第115話


「なッ! どッ! えッ!」


「なんと言うかぁ……、まぁそのぉ」


「お待ちなさい!? その反応、まさか貴女は彼女が魔王だということを知っておりましたの!?」


「今はそんなことどうでも良いと思うんですよねぇ」


「どうでも良くありませんの! あ、貴女いったい自分がどんな立場に居るのか理解しているのですかっ! こ、えっ、えぇぇ!!」


 さりげなくディアナはマリナとモニカの間に陣取るように立ちふさがった。モニカの姿がマリナの視界から消えた瞬間に、クリスティアンが娘を抱きかかえて距離を取る。

 思いもよらない情報に混乱するマリナには大人二人の行動など分かるはずもなかった。


「あー、ほら。あれなんですよぉ、彼女が魔王なのを黙っていようとなったのはレオくんの案でしてぇ」


「……レオ様の?」


 離れた場所に居るアドラの眉間の皴がぐぐっと寄るのを見もしないで感じ取りながらその上でディアナは気にせず話をでっちあげていく。
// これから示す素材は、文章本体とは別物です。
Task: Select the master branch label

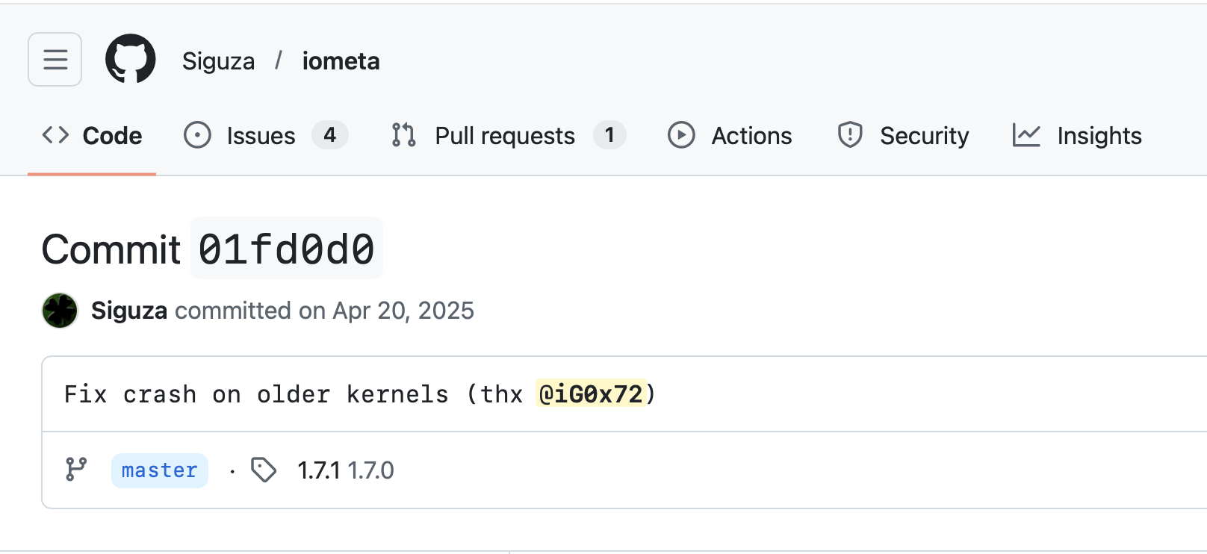Action: point(159,470)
「なんといいますかぁ、レオ君はただ魔王を退治するんじゃ駄目でぇ、それこそきっとあー、魔王をどうにか救ってあげようチックなサムシングでぇ」


「ぐだぐだじゃねえか」


「そ、そんな明らかな嘘話を信じられるはずがないでしょうっ! いいから今すぐに彼女を」


「本当だよマリナちゃん! 僕がディアナさんに頼んだんだよ!」


「さすがですわレオ様ッ!!」


 今しかない。話の流れを読み取ったレオがディアナのフォローに回れば、手のひらがねじ切れんばかりマリナは意見を変える。


「はやッ!?」


 だけではなく、ディアナが捉えられないほどの速さで瞬時に距離を取っていたレオのもとにまで駆けつけていた。そんな彼女の瞳には分かり易くハートマークまで浮かんでいる。
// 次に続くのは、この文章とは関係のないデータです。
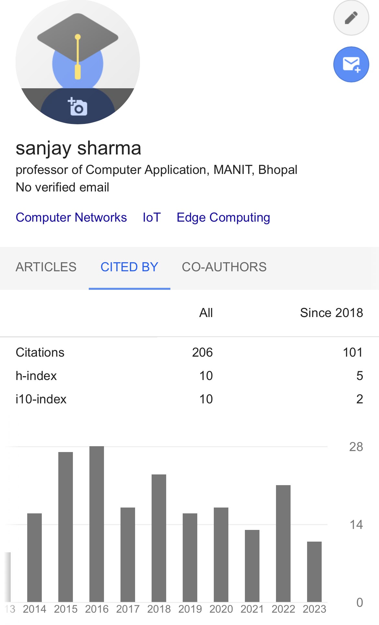Click the i10-index metric label
The image size is (379, 625).
pyautogui.click(x=41, y=399)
「わたくし感動致しましたわッ! レオ様がそこまで深くお考えになっていたなんてっ!」


「えぇ、と……ちなみにどんな深い考えがレオくんにはあるのかなぁ」


「貴女は賢者ですのにそんなことも分からないのですの! 良いですか、勇者とは弱者を守る存在ですわ。確かにわたくし達ヒト族を脅かす魔族、そしてその王たる魔王を滅ぼすは勇者の役目。ですが真の勇者たるレオ様は魔族までもその手で救い助けようと仰っているのですっ!!」


「へぇ……」


「ぁあ……ッ、なんとお優しいのでしょう! このマリナ、レオ様の聖女である幸せを今一度再確認致しましたわッ!!」


「ぁ、う、うん。あ、ありがとう?」


「はぅッ!! こちらこそありがとうございますですの! レオ様がお生まれになりそこに生きて頂けているだけでこの世界全ての生きとし生ける者は感謝すべきなのですわ! ああ……、ああ、レオ様っ! もう我慢なりませんわ、このまま城に戻って挙式、……あら」


「その辺にしとけよ?」


「居たのですか」


 レオが引いてしまうほどに暴走を始めたマリナを止めたのは、彼女の首筋に大剣を向けるアドラであった。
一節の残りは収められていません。